No primeiro pregão de 2019, um dia após a posse do novo governo, as ações da empresa Taurus, fabricante brasileira de armas de fogo subiram consideráveis 50%.
O Brasil de Fato entrou em contato com a assessoria do ministro-chefe da Casa Civil da Presidência da República, Onyx Lorenzoni, mas até o fechamento da reportagem não obteve retorno.
Política de controle de armas
Um referendo foi realizado no primeiro ano do governo do ex-presidente Luiz Inácio Lula da Silva sobre o desarmamento no Brasil. Marques chama a atenção para o fato de que, ao contrário do que se divulga, a consulta pública não dizia respeito às regras de controle, mas à proibição do comércio de armas e munição. A proposta foi recusada por 63% da população. Assim, as demais regras determinadas pela Lei nº 10.826/2003 permaneceram inalteradas e o comércio de armas seguiu autorizado, de acordo com o resultado do referendo.
Um estudo intitulado “Controle de armas no Brasil – O caminho a seguir”, realizado pelo Instituto Sou da Paz em parceria com a Fundação Friedrich Ebert, chama a atenção para os resultados da implementação da legislação que restringiu o acesso às armas de fogo no país.
“O Estatuto do Desarmamento foi um fator importante para reverter o crescimento acelerado das mortes por arma de fogo no Brasil.

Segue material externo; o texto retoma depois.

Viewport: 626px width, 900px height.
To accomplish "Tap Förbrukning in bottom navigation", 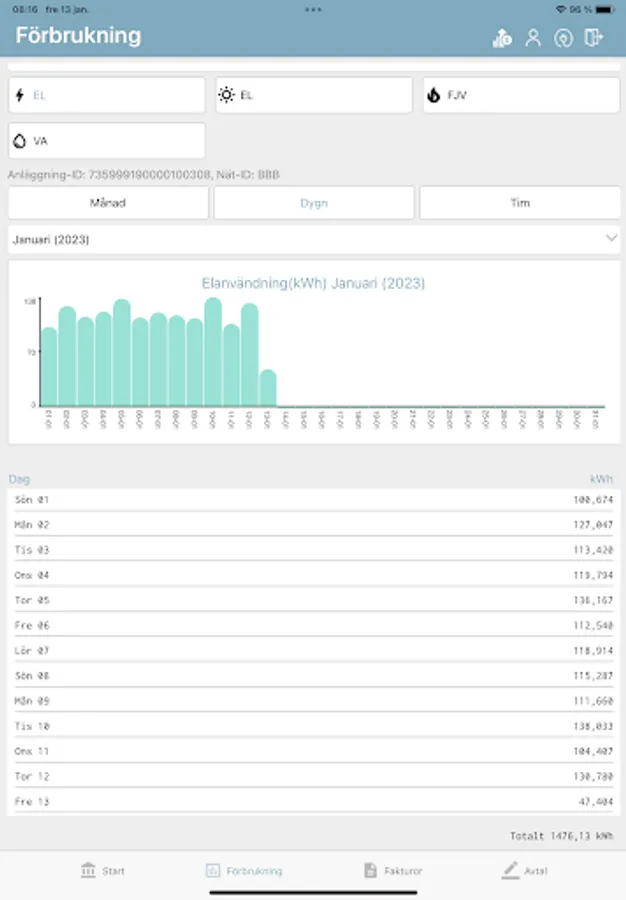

Entre 1993 e 2003 a taxa de homicídios por 100 mil habitantes, cometidos com armas de fogo, crescia aproximadamente 6,9% ao ano. A partir de 2004, com a entrada em vigor do Estatuto do Desarmamento, houve uma clara reversão de tendência, com o crescimento caindo para 0,3% ao ano”, diz o documento.
O estudo revela ainda o forte impacto econômico da violência por arma de fogo para o Estado. “Dados do Sistema de Informações Hospitalares (SIH) do Ministério da Saúde apontam que a violência armada impõe um impacto financeiro de quase R$ 44 milhões ao Sistema Único de Saúde (SUS), relacionado apenas aos gastos com as internações causadas por ferimentos a bala”.